I don't like to list my employers web sites so I'll just list my personal site, Disabilities-R-Us, which is an information and chat site created by and for people with physical disabilities.
http://www.disabilities-r-us.com
Daniel
visual basic for dos, was all ASCII characters, of course. Values between about 178 and 218 (decimal) gave single and double lines for borders of text boxes/whatever. If you pushed a 'box' over the edge of the screen, you would lose some of it's contents, iirc. I still have the 3.5 discs, not sure if I can hook up a disc drive. (you can still download visual basic for dos (released in 1991)
Ten years before then,'The Last One' was released, which meant you never needed to write code again! Anyone remember much about that? If you bought it,you had to go on a two/three day training course. I think it is still available on the web. At the time 'Specsavers' (a UK optician chain) used it, and David James (the author of the software) was an interesting guy.
Hi Gents
What a surprise that such an old thing could get us chatting again.
What triggered me in the beginning was when i asked someone how does microsoft do the form move thing.
We all use it, but do we understand how that works?
Then i went back to the VB dos days and could not figure that out either.
then i saw a Point of sale recently in quite a big company that sells odd stuff like you would call a dollar store over there. They have hundreds of branches and i saw it was 'n ascii based dos point of sale.
No, it was not! They run on windows 10, do card swipes and it does not run in a dosbox of any kind.
And it had a dos-look form that can move.
That just triggered my mind completely.
Thanks for the inputs, I will go look at all these things.

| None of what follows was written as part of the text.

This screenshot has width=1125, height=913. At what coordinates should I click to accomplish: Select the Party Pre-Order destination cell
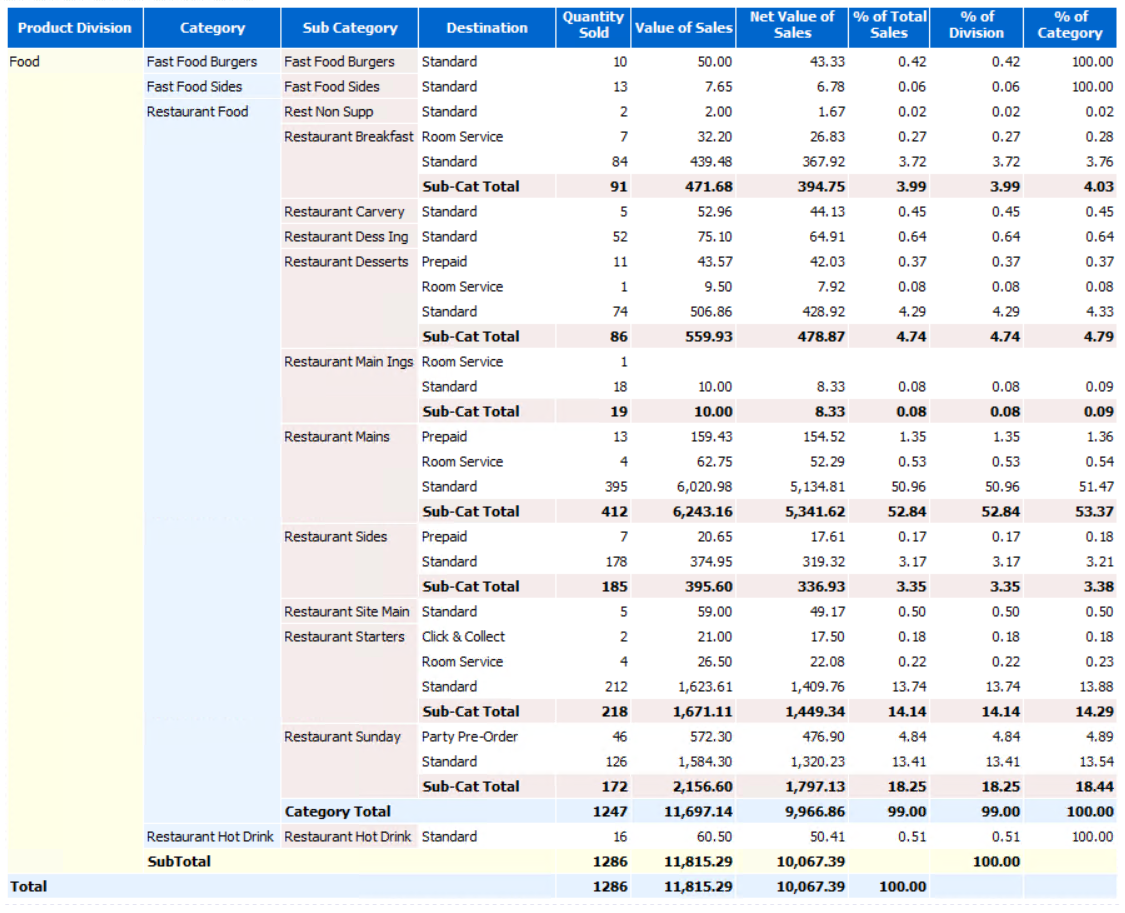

Its always good to understand the mechanics of a process.
Regards, Peter
I resemble that remark
QuoteWhat a surprise that such an old thing could get us chatting again.
;)
before then, talking about home pc's, I won a Tandy trs80, a competition when the Bristol tandy business centre opened. When I got it, I thought they had put my name in the boot sequence. Later i found out as well as having a 64 character wide screen, it could be switched to larger characters, but only 32 characters per line. When it finished booting, it would display 'READY> but sometimes it was 'RAY'. Eventually I realised that in 32 char mode, it displayed odd characters only.
Daniel P. Stasinski
I managed to find his personal website/blog.
He is but 6 years older than me.
Left a contact message.
Lets Hope.
Great.
I had a chat with him too!
He still has the original disks and will give it to me.
Lets see if i can learn something out of this.
Regards,
Peter
QuoteTandy trs80
I had to Google that. :-)
First computer i ever typed anything on was a Commodore 64.
It was in a store on display and i managed to do print "hallo".
Very much impressed with myself.
First PC i owned was a 486 Ibm. My386 Buddies were SO jealous!
My best game were Prince of Persia 2!!
Fun times.
-Peter
My first was a VIC-20. Less than 4K memory, cassette tape storage, poke and peek in place of an assembler. Great memories!
Prior to that, our high school had Apple II machines. Have been a BASIC slacker ever since.
Just for interest. Daniel Stasinski gave me the original "visual designer" for quickbasic.
I have to run it in Dosbox.
It will take some time to work through its libraries but the DRAG BOX function looks Exactly like VB DOS. Draws a frame, then move that and re-draws it at a new position.
It is cool to see the fore-runner of things like a DRAG BAR, Controls, Windows and Buttons.
I believe this concludes this thread.
Thanks for the inputs. I now know more that i did a few weeks ago.